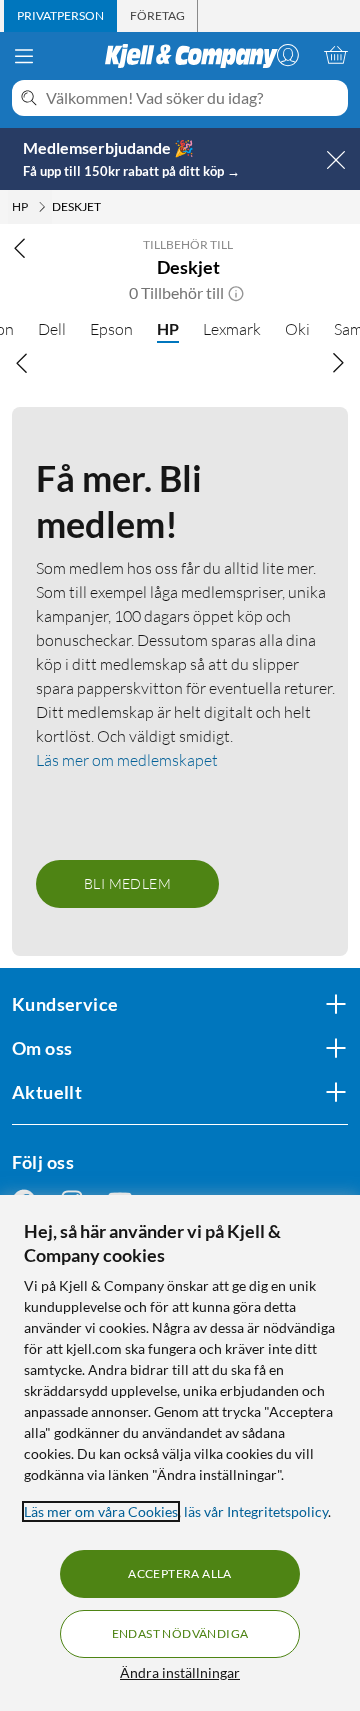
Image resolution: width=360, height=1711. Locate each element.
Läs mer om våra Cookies (101, 1511)
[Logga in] (288, 55)
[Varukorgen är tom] (336, 55)
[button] (236, 293)
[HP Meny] (42, 207)
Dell (52, 329)
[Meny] (24, 56)
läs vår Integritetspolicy (256, 1511)
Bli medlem (127, 883)
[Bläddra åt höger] (338, 363)
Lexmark (232, 329)
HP (168, 328)
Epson (111, 329)
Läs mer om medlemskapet (127, 760)
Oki (297, 329)
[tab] (60, 16)
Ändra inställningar (180, 1672)
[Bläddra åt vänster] (22, 363)
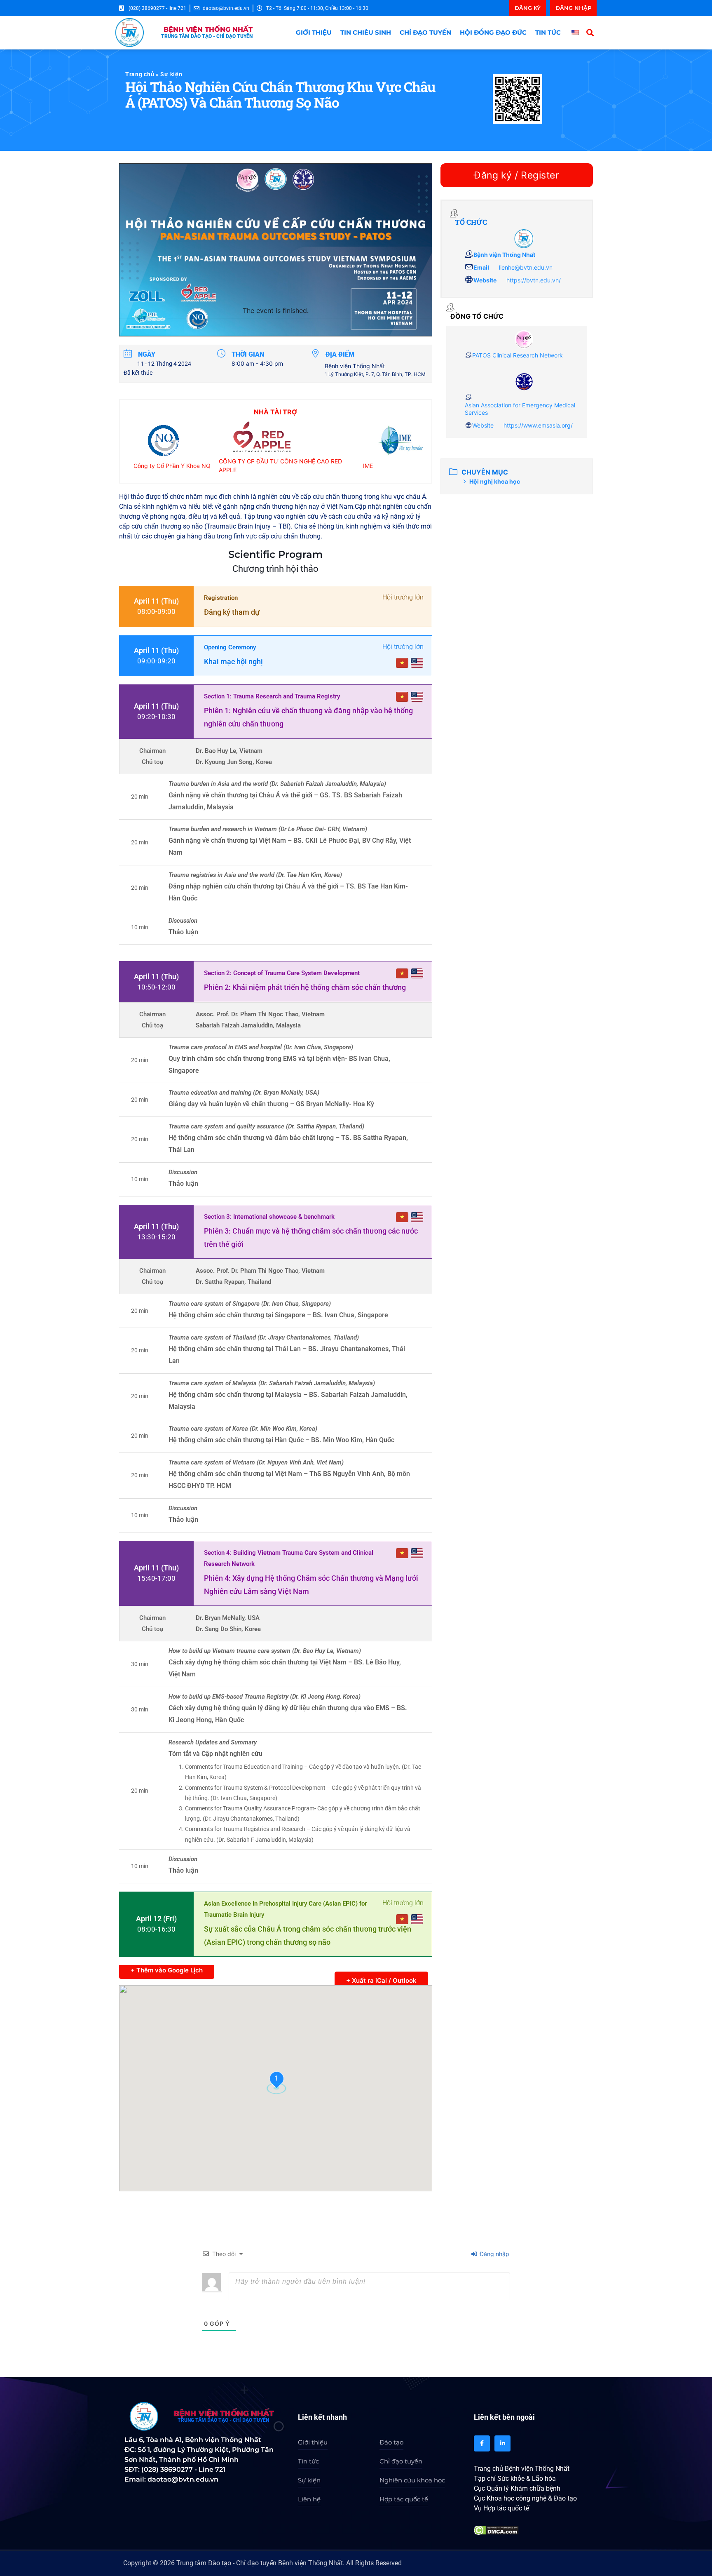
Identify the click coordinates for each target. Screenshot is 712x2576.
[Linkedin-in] (502, 2443)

## TASK DIRECTIONS
Copy out all the data exactly, skipping the pictures.

## SOLUTION TO THIS EXERCISE
Image resolution: width=360, height=1711. Locate each element.
Läs mer om våra Cookies (101, 1511)
[Logga in] (288, 55)
[Varukorgen är tom] (336, 55)
[button] (236, 293)
[HP Meny] (42, 207)
Dell (52, 329)
[Meny] (24, 56)
läs vår Integritetspolicy (256, 1511)
Bli medlem (127, 883)
[Bläddra åt höger] (338, 363)
Lexmark (232, 329)
HP (168, 328)
Epson (111, 329)
Läs mer om medlemskapet (127, 760)
Oki (297, 329)
[tab] (60, 16)
Ändra inställningar (180, 1672)
[Bläddra åt vänster] (22, 363)
Identify the click coordinates for each target. Screenshot is 712x2576.
[Linkedin-in] (502, 2443)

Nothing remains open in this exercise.